Market breadth weakened sharply in November, with the advance-to-decline ratio—a key gauge of investor sentiment—slipping below one to its lowest level in nine months. Experts said the decline underscores a widening disconnect between headline indices and the broader market.
The ratio, which compares the number of rising stocks with those declining, fell to 0.82 in November, its weakest reading since February 2025, after registering 1.08 in October and 1.05 in September.
Hitesh Tailor, Research Analyst at Choice Broking, said the headline indices are being lifted by only a few heavyweight large-cap counters, while most other stocks—the “foot soldiers” of the market—are losing ground. This shrinking market participation has left benchmark indices hovering near record highs even as momentum slips in midcap and smallcap segments.
November’s volatility was fuelled by a mix of domestic and global triggers. Within India, caution built ahead of the monthly derivatives expiry and key macroeconomic data releases, including the Q2 GDP print. Globally, foreign investors pared exposure amid a stronger $ and shifting expectations around the Federal Reserve’s rate-cut trajectory.

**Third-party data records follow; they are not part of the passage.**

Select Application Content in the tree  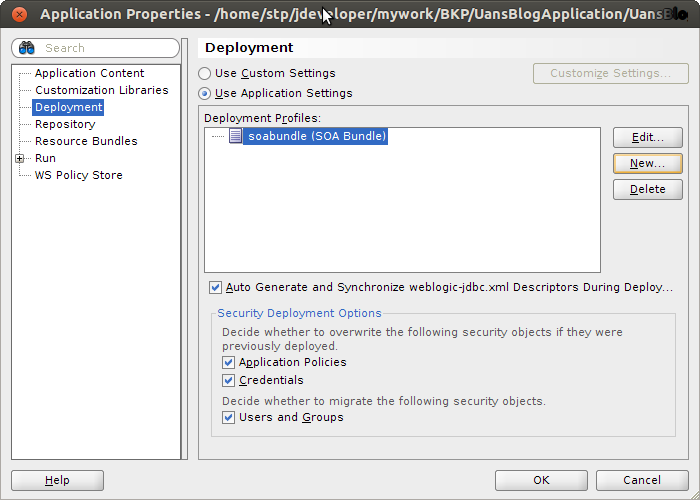click(x=89, y=73)
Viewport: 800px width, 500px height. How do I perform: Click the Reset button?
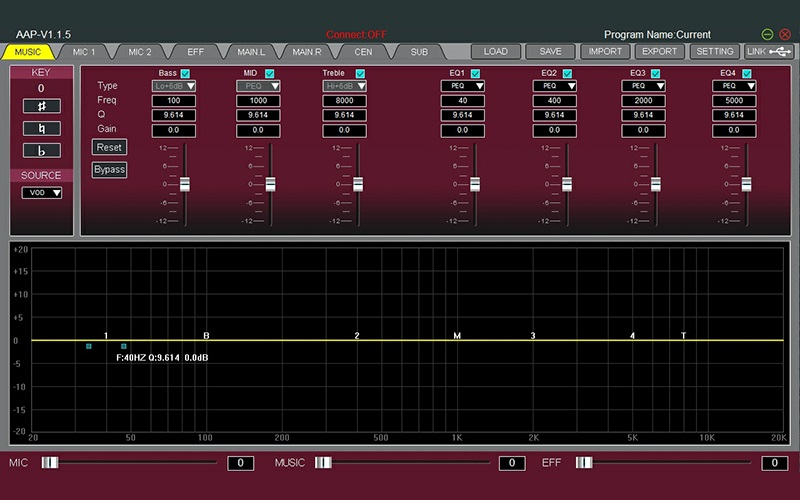[x=109, y=147]
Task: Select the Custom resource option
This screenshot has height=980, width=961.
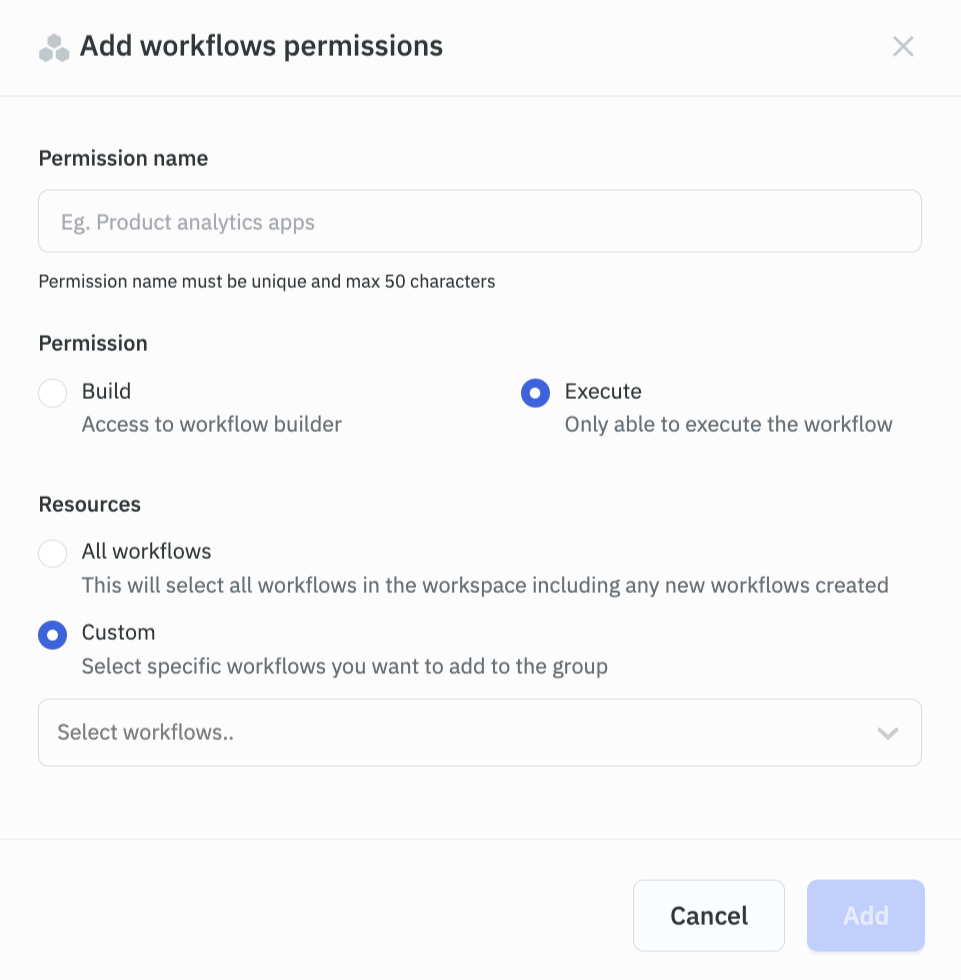Action: 52,634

Swings in global yields, stock-specific earnings reactions and profit-taking at elevated levels further added to the turbulence.
Despite the benchmark Sensex and Nifty rising around 0.7 percent each in November so far, broader indices have lagged sharply. The BSE MidCap and SmallCap indices have both declined around 1 percent and 4 percent respectively, reflecting fatigue in pockets that had seen steep valuation run-ups earlier in the year.
Shitij Gandhi, Senior Research Analyst (Technical) at SMC Global Securities, said the strain is most visible in midcaps and smallcaps, which are witnessing profit-booking and selective corrections. Sectoral pressure, he added, is more pronounced in information technology, chemicals, pharmaceuticals and manufacturing, while large-cap financials remain comparatively steady.
Analysts warn that the near-term setup remains fragile. A sustained move in the advance-to-decline ratio above one will be crucial to confirm a broad-based recovery in market participation. Until then, equities remain vulnerable to further correction.
Even so, experts retain a mildly positive long-term outlook, supported by firm domestic economic fundamentals. The current weakness, they say, could be viewed as a healthy consolidation phase. Investors are being advised to take a selective, buy-on-dips approach rather than making aggressive entries. A clear trend reversal is expected only when participation widens across the broader market.